Would it be able to easily extend the Flow-API to include the changes?


>
>> 
>>>
>>>>
>>>>> I also think it's not fair to call it 'bypass'. I see nothing in it
>>>>> that justify such 'swear word' ;)
>>>>
>>>> John's Flow-API was a kernel bypass. Why? It was a API specifically
>>>> designed to directly work with HW tables, without kernel being involved.
>>>
>>> I don't think that is a fair definition of HW bypass. The SKIP_SW flag
>>> does exactly that for 'tc' based offloads and it was not rejected.
>> 
>> No, no, no. You still have possibility to do the same thing in kernel,
>> same functionality, with the same API. That is a big difference.
>> 
>> 
>>>
>>> The _real_ reason that seems to have fallen out of this and other
>>> discussion is the Flow-API didn't provide an in-kernel translation into
>>> an emulated patch. Note we always had a usermode translation to eBPF.
>>> A secondary reason appears to be overhead of adding yet another netlink
>>> family.
>> 
>> Yeah. Maybe you remember, back then when Flow-API was being discussed,
>> I suggested to wrap it under TC as cls_xflows and cls_xflowsaction of
>> some sort and do in-kernel datapath implementation.

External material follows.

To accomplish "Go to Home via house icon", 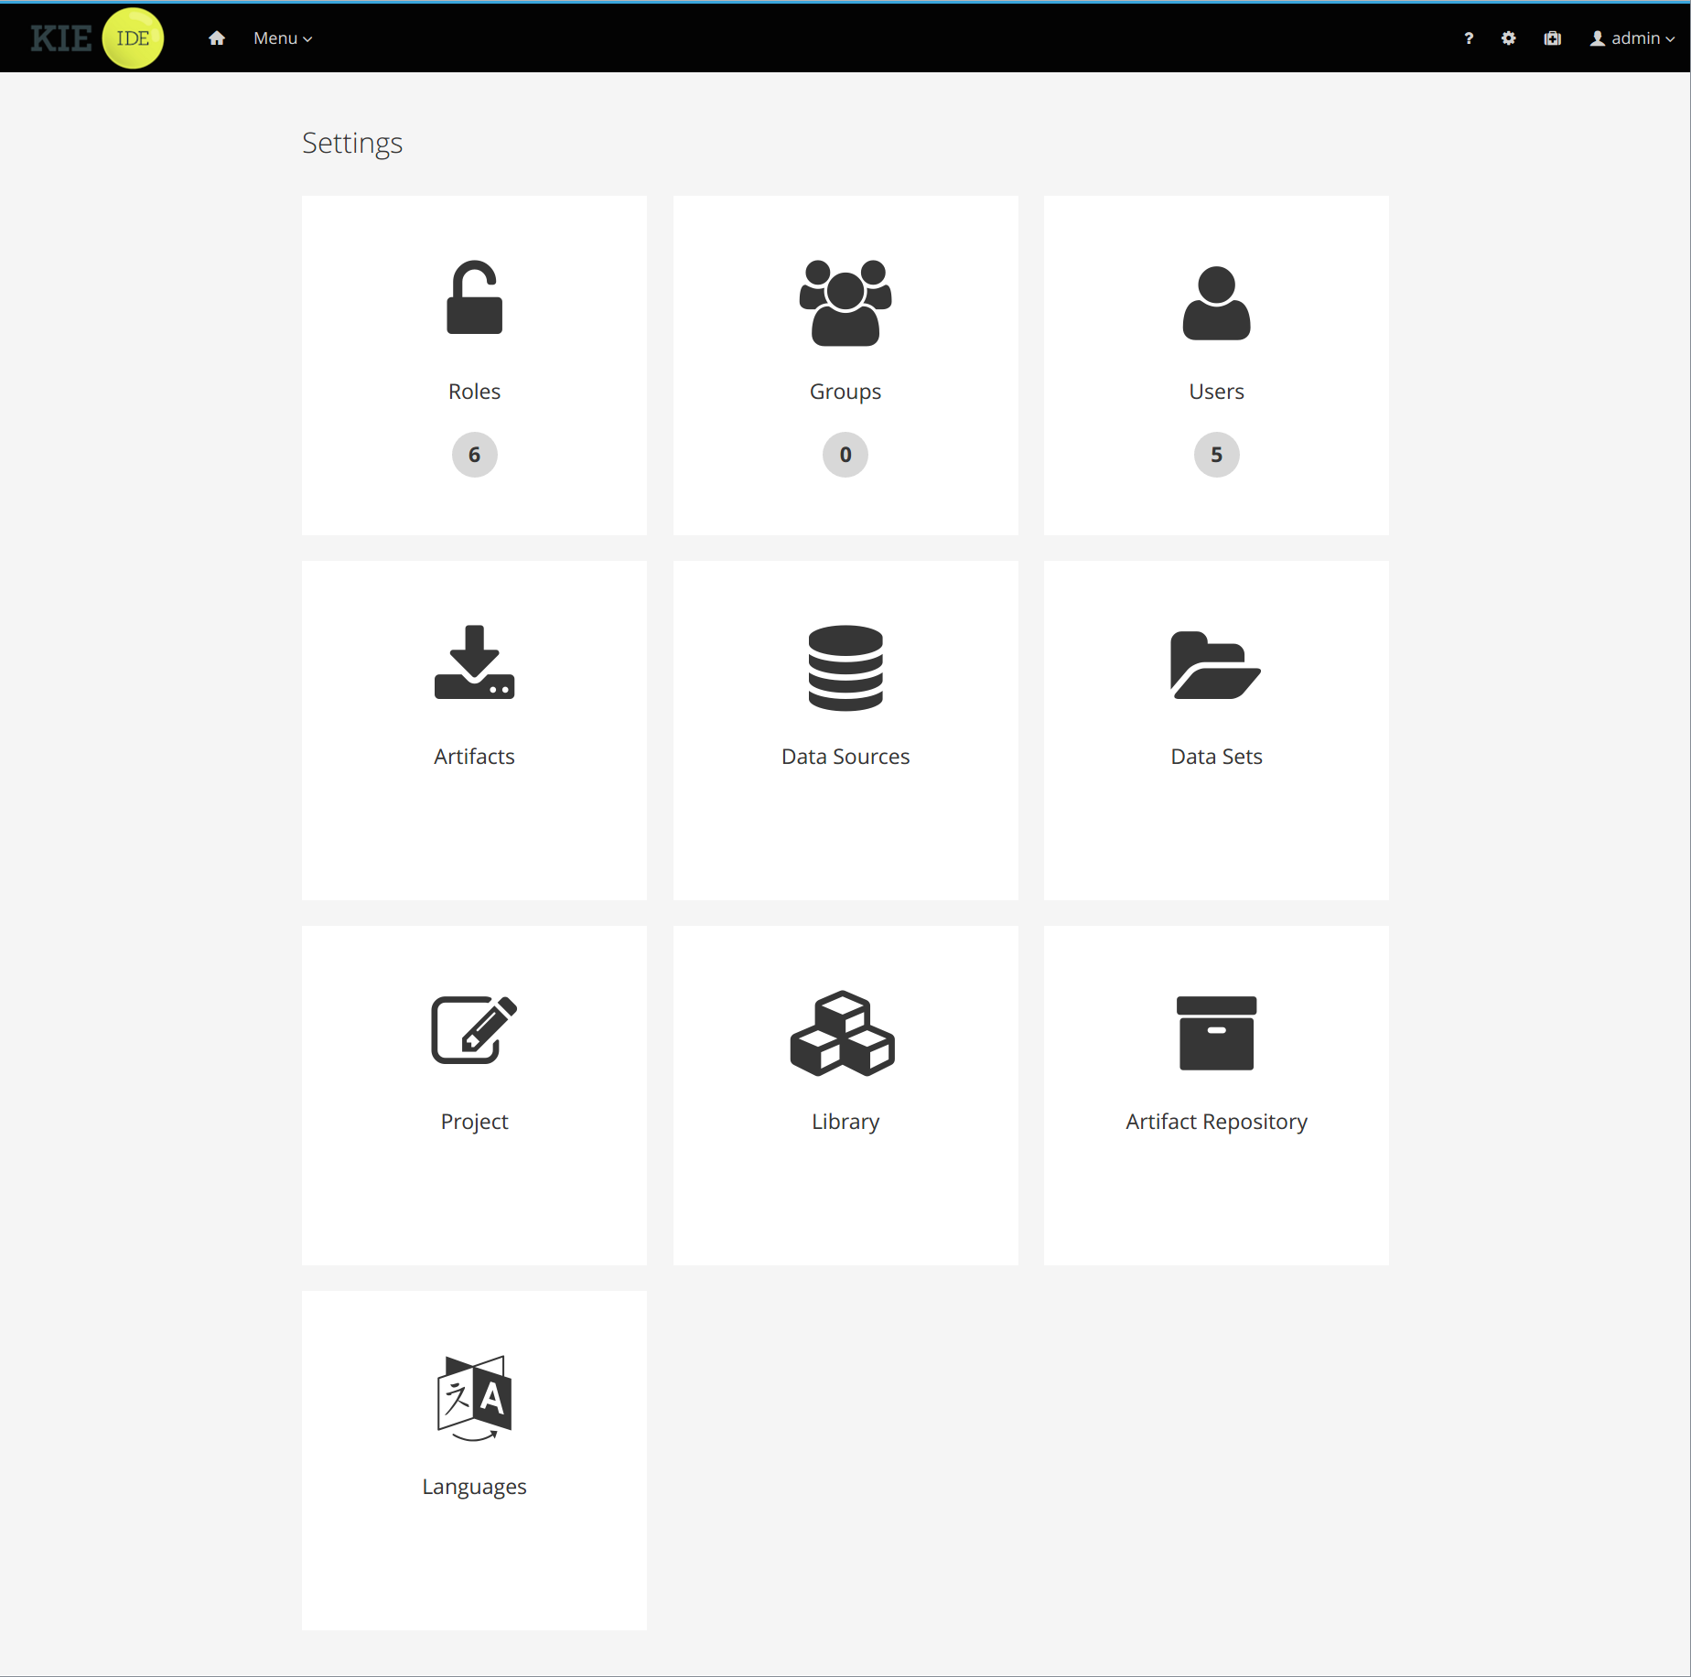I will click(217, 38).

I believe that after
>> that, it would be acceptable.
>> 
>
>As I understand the thread here that is exactly the proposal here right?

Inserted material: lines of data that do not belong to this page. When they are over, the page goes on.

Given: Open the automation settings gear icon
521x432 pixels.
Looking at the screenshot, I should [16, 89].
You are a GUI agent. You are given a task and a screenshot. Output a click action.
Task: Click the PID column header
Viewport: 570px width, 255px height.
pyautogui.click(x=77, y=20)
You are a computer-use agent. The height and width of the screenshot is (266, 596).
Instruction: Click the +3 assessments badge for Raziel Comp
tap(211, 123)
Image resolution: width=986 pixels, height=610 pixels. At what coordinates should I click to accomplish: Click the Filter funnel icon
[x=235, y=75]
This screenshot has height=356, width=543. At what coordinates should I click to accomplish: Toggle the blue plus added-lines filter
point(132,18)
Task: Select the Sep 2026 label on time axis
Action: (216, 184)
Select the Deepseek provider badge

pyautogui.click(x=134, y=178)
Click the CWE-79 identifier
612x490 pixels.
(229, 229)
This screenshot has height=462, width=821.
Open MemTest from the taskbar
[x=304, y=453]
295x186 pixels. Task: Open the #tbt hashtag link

>With a discussion around if the structures/etc are sufficient or any
>alternative representations exist.

Might be the way, yes. But I fear that with other p4 extensions this
might not be easy to align with. Therefore I though about something more
generic, like the p4ast.


>
>> 
>>>
>>>>
>>>>
>>>>> The goal of flow api was to expose HW features to user space, so that
>>>>> user space can program it. For something simple as mellanox switch
>>>>> asic it fits perfectly well.
>>>>
>>>> Again, this is not mlx-asic-specific. And again, that is a kernel bypass.
>>>>
>>>>
>>>>> Unless I misunderstand the bigger goal of this discussion and it's
>>>>> about programming ezchip devices.
>>>>
>>>> No. For network processors, I believe that BPF is nicely offloadable, no
>>>> need to do the excercise for that.
>>>>
>>>>
>>>>>
>>>>> If the goal is to model hw tcam in the linux kernel then just introduce
>>>>> tcam bpf map type. It will be dog slow in user space, but it will
>>>>> match exactly what is happnening in the HW and user space can make
>>>>> sensible trade-offs.
>>>>
>>>> No, you got me completely wrong. This is not about the TCAM. This is
>>>> about differences in the 2 words (p4/bpf).

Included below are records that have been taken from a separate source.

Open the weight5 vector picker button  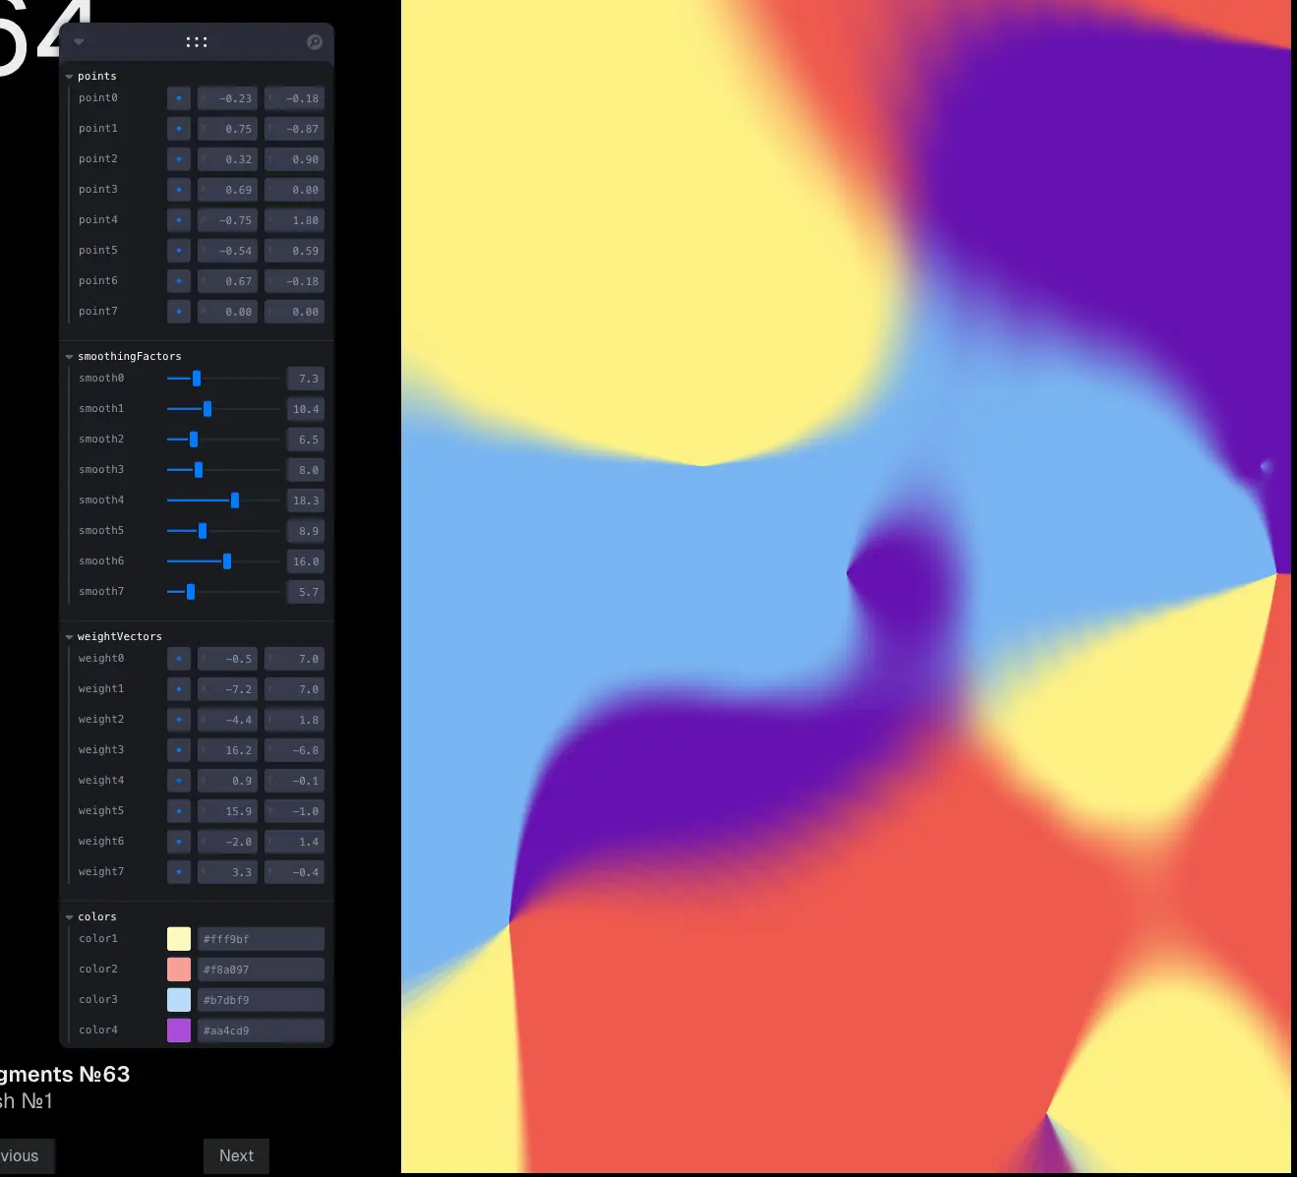click(178, 811)
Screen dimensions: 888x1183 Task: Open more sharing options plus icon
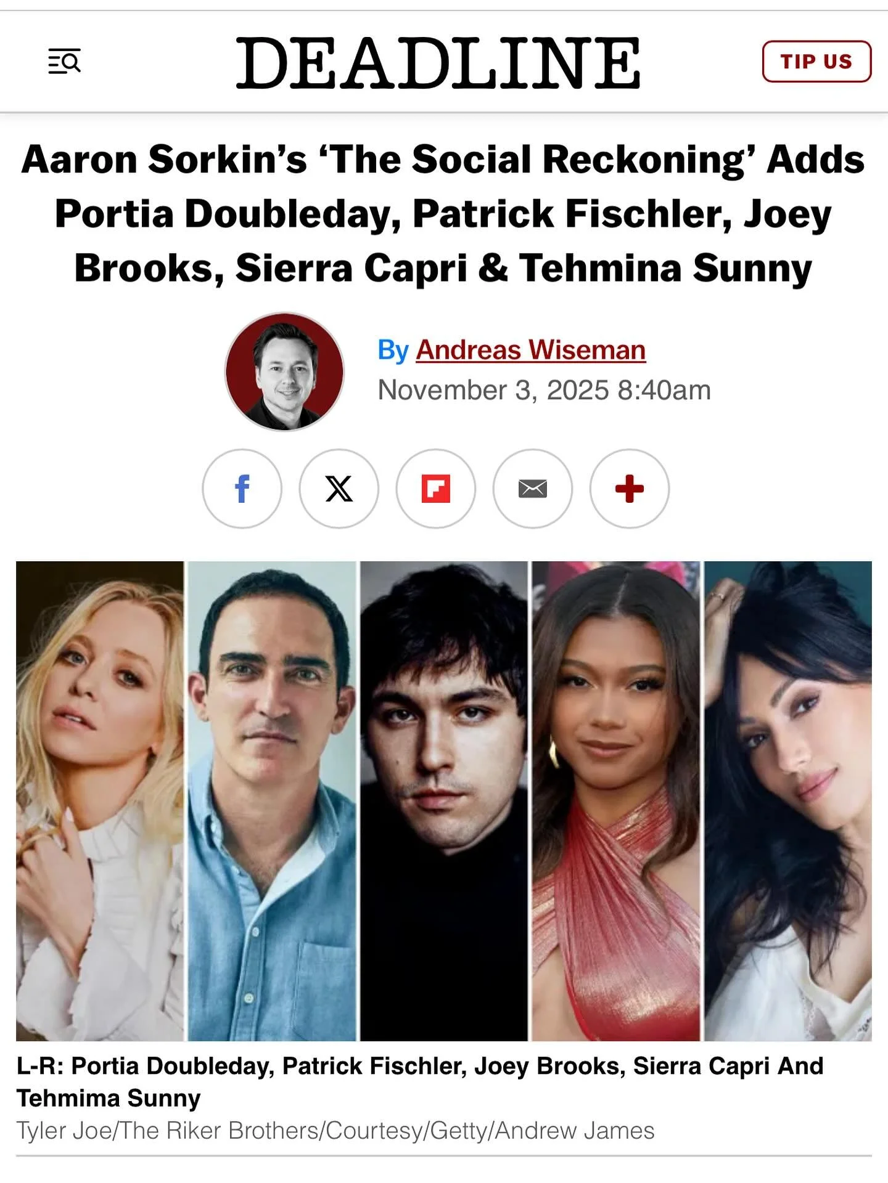(629, 489)
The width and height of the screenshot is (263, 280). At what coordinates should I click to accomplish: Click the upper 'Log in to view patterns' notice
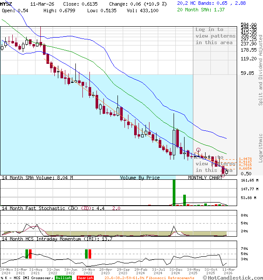point(215,36)
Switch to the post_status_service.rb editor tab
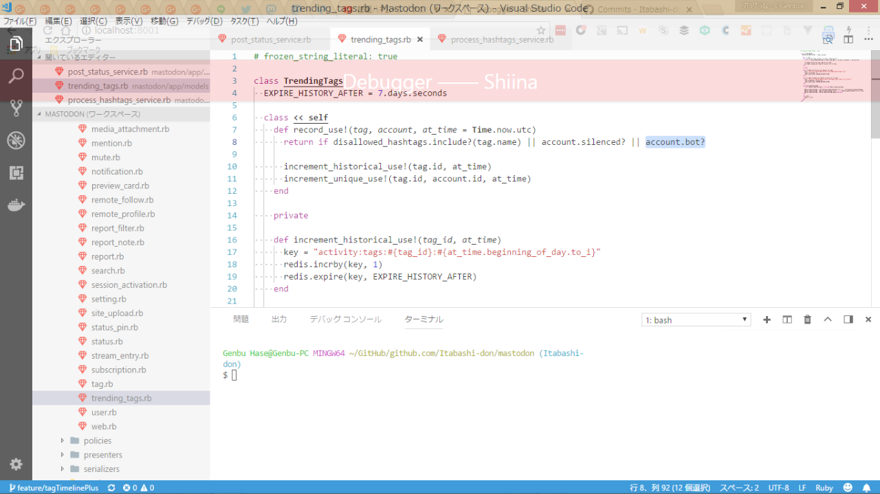Image resolution: width=880 pixels, height=494 pixels. (270, 40)
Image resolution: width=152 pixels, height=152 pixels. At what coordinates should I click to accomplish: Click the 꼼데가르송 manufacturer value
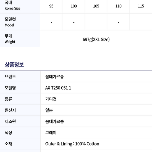tap(54, 121)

>>>> Again, for "p4-ish" devices, you have to translate BPF. And as you
>>>> noted, it's an instruction set. Very hard if not impossible to parse in
>>>> order to get back the original semantics.
>>>>
>>>
>>> I think in this discussion "p4-ish" devices means devices with multiple
>>> tables in a pipeline? Not devices that have programmable/configurable
>>> pipelines right? And if we get to talking about reconfigurable devices
>>> I believe this should be done out of band as it typically means
>>> reloading some ucode, etc.
>> 
>> I'm talking about both. But I think we should focus on reconfigurable
>> ones, as we probably won't see that much fixed ones in the future.
>> 
>
>hmm maybe but the 10/40/100Gbps devices are going to be around for some
>time. So we need to ensure these work well.

Yes, but I would like to emphasize, if we are defining new api
the primary focus should be on new devices.